On edit: Can you also explain what exactly you are trying to calculate? Your title suggests that you want to know how to calculate the energy of a photon in Joules. It seems you already know how to do that.
 
  • #3
To be pedantic, the bond in N2 is a triple bond. But leaving that aside:
Do you really only want to ionise one molecule of N2 per pulse? No wonder the power is low. You need high power to produce and maintain a significant concentration of ionised molecules.
 
  • #4
So 1240 is some equation i found online, and it seems to work quite well, so your saying i can ionize an atom with that low energy but i probably won't see anything
 
  • #5
1240 nm is the wavelength of a 1 eV photon.
What are you actually trying to do?
 
  • #6
I think 1240 is h*c and then divided by wavelngth is the ev in each photon, I am trying to understand hiw photoionization works. Right now I am learning about the multiphoton process. I currently don't know why the wnergy required is so low. But i see now that that is to ionize 1 atom and you probably wouldn't see anylight so i need to recalculate to account for 100000s of atons
 
  • #7
Looking at your first post, you seem to be VERY confused.

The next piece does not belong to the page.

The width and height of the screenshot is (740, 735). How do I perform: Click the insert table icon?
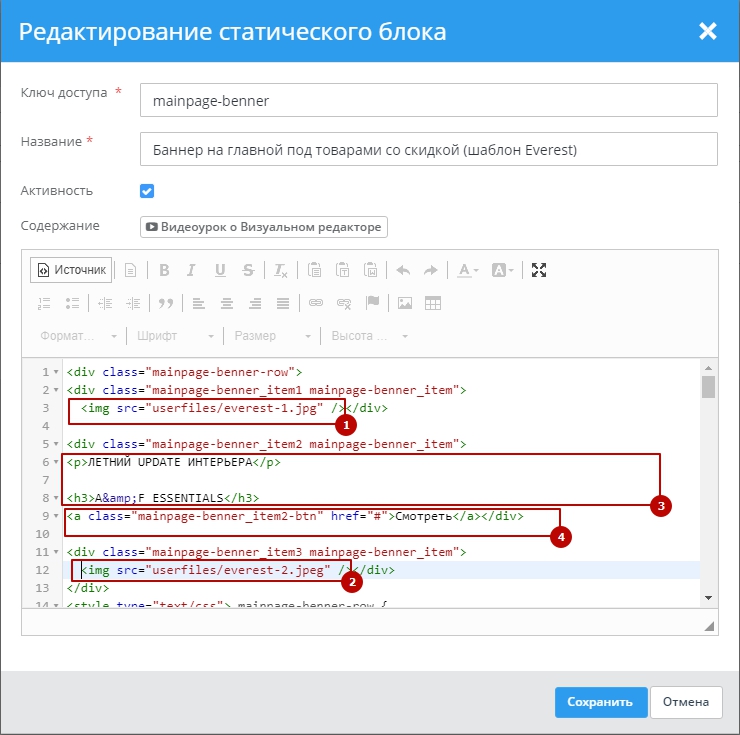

The energy of a photon is ##E = h \nu## or ##E = hc/\lambda## where ##h## is Planck's constant, ##\nu## is the frequency, ##c## is the speed of light in vacuum and ##\lambda## is the wavelength.
You can easily calculate the energy for any given wavelength.

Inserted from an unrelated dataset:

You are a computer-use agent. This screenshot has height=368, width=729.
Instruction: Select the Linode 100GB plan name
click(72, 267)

Atoms are small, so it shouldn't surprise you that it doesn't much of a joule to ionize an atom, since a joule is a macroscopic scale quantity.
 
  • #8
You won't split a nitrogen bond with multiple 2.6 eV photons. It is technically not impossible but you need a ridiculous power density to make the probability of 6 photons interacting at the same time relevant. But if we ignore that:
reese houseknecht said:
Now if i want to get 6 photons in a pulse then I would need 2.5002e-18 J right?
2.5*10-18 J = 15.6 eV. Right.
reese houseknecht said:
Now that is in Joules i need per nanosecond
Where does the nanosecond come from?
 
  • #9
ok i just found out new information, i am using a 150ns pules laser. so i just read that you need ridiculous amounts of watts to be focused because all the photons won't hit the atom at once, now even if i had a peak pulse intensity of 1,666,666,666 watts in each 150ns pulse, what is my probability of ionizing nitrogen in the air. (also I am not trying to split the bond i just need an electron to move to its outer most energy level and fall back in creating light)
 
  • #10
reese houseknecht said:
what is my probability of ionizing nitrogen in the air. (also I am not trying to split the bond i just need an electron to move to its outer most energy level and fall back in creating light)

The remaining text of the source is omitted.